Exploratory Data Analysis (EDA) Projects in Python

Published:

Problem

Data scientists often encounter diverse datasets requiring tailored cleaning, transformation, and exploratory techniques before modelling.
Goal: Build a reproducible Python EDA framework demonstrating how to extract insights, engineer features, and communicate patterns from unstructured datasets across different domains — public safety (911 calls) and financial markets.

Approach

  • Designed two end-to-end EDA pipelines using real-world datasets:
    1. 911 Calls Analysis: time and location-based patterns of emergency calls.
    2. Finance Data Analysis: stock price behaviour, returns, and inter-company correlations.
  • Implemented data ingestion → cleaning → transformation → visualisation using pandas and numpy for data handling and seaborn/plotly for insight communication.
  • Created reusable analysis templates for:
    • Date/time feature engineering (.dt accessors, grouping, resampling)
    • String and categorical handling (type conversion, feature splitting)
    • Correlation and pairwise analysis
    • Multi-panel and interactive visualisations for pattern discovery.

Stack

  • Language: Python 3
  • Libraries: pandas, numpy, matplotlib, seaborn, plotly, datetime
  • Tools: Jupyter Notebook, Git/GitHub
  • Concepts: EDA, data cleaning, feature extraction, time series analysis, correlation analysis, visualisation design

Case Studies

1. 911 Calls EDA

Objective: Explore temporal and spatial patterns in emergency call data.

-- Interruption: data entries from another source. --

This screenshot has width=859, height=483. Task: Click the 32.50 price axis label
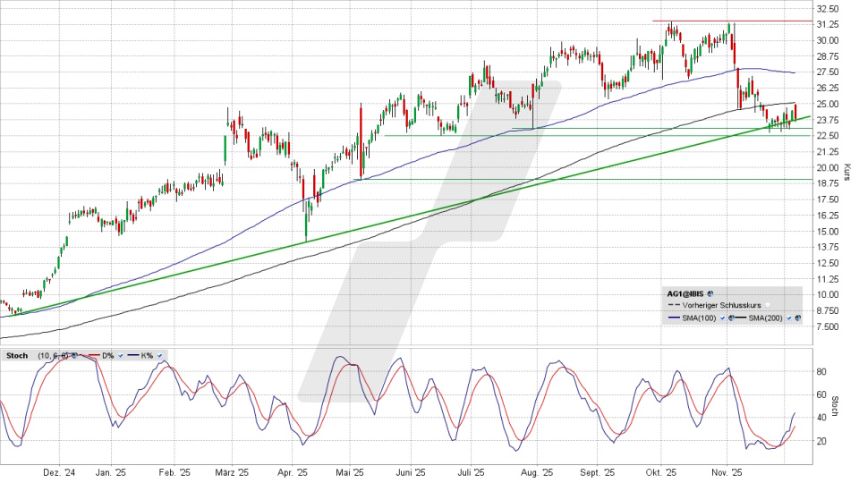827,8
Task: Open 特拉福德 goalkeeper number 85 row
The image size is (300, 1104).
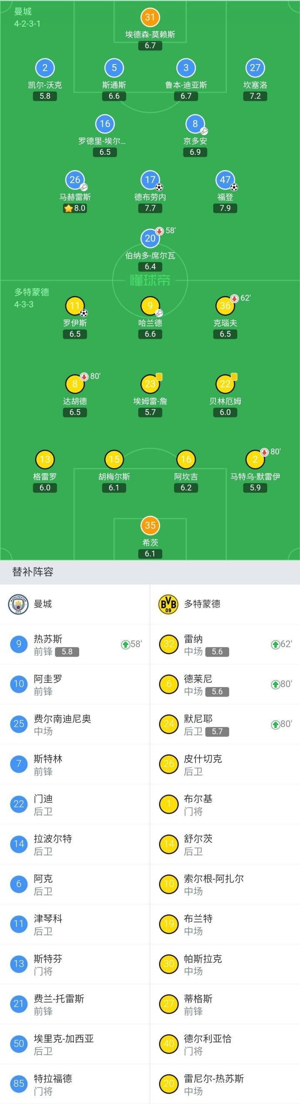Action: 75,1084

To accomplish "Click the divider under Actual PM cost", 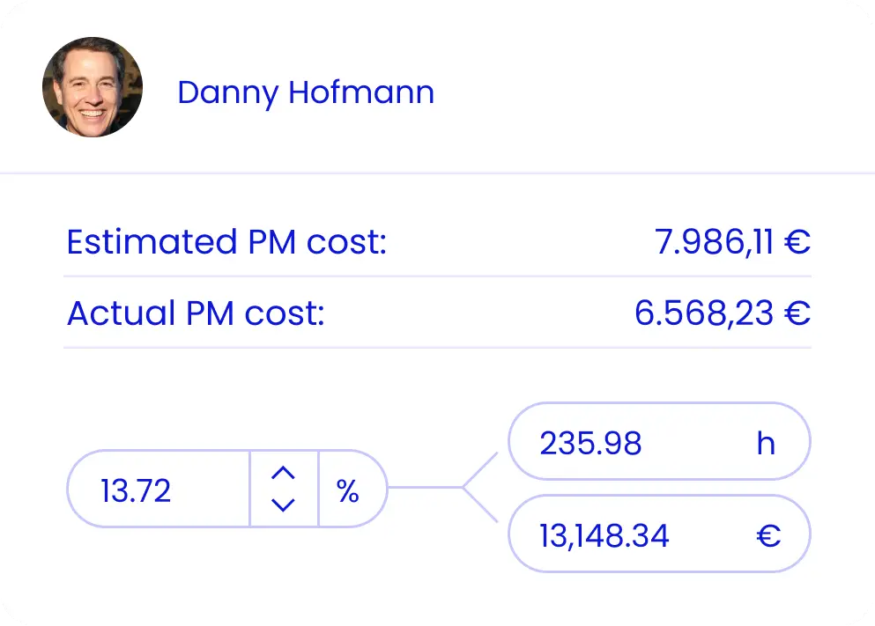I will pos(437,347).
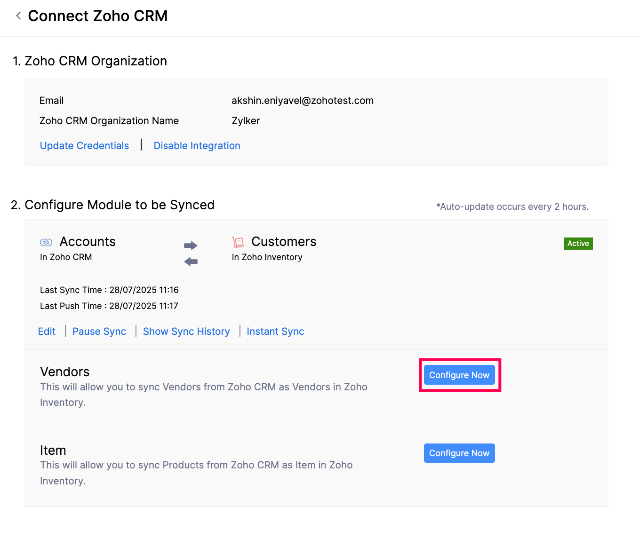Open the Update Credentials link
Image resolution: width=639 pixels, height=538 pixels.
coord(84,146)
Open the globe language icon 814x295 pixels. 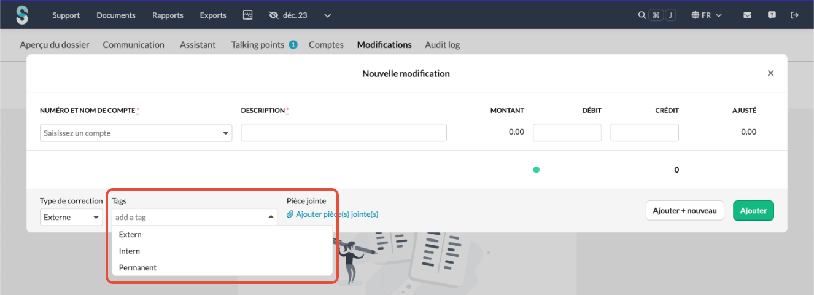696,15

  • Parsed timestamps into year, month, day, and hour features for time-based analysis.
  • Mapped call reasons and types to broader categories (e.g., EMS, Fire, Traffic).
  • Visualised daily and monthly call volume, call-type distributions, and temporal trends.
  • Identified operational peaks and seasonal call variation patterns.

Skills: datetime manipulation, grouping and aggregation, categorical encoding, visualisation (line, bar, count, heatmap).


2. Finance Data EDA

Objective: Investigate stock price dynamics and inter-company behaviour.

  • Collected multi-stock price data via Yahoo Finance API.
  • Calculated moving averages, daily returns, and cumulative returns.
  • Conducted pairwise correlation and risk–return analysis across multiple tickers.
  • Visualised price trends and co-movement patterns through heatmaps and scatter matrices.

Skills: time-series analysis, rolling windows, correlation matrices, multi-plot visual storytelling.


Results

  • Demonstrated consistent EDA methodology applicable across domains.
  • Built a reproducible framework highlighting how to structure exploratory workflows for both categorical–temporal and continuous–financial data.
  • Strengthened proficiency in data storytelling and visualisation using modern Python tools.

Impact

  • Forms the analytical bridge between raw data handling and predictive modelling.
  • Provides an adaptable template for future projects involving data cleaning and insight extraction.
  • Complements the “Python OOP Mini-Systems” repository by demonstrating data-centric rather than logic-centric Python application.